* _The problem_: Word for word, reproduce all of the entries shown below.

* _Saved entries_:
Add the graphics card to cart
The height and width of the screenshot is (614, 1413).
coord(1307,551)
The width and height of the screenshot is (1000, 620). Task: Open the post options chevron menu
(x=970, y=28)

* _Result for this exercise_:
Add the graphics card to cart
The height and width of the screenshot is (614, 1413).
coord(1307,551)
The width and height of the screenshot is (1000, 620). Task: Open the post options chevron menu
(x=970, y=28)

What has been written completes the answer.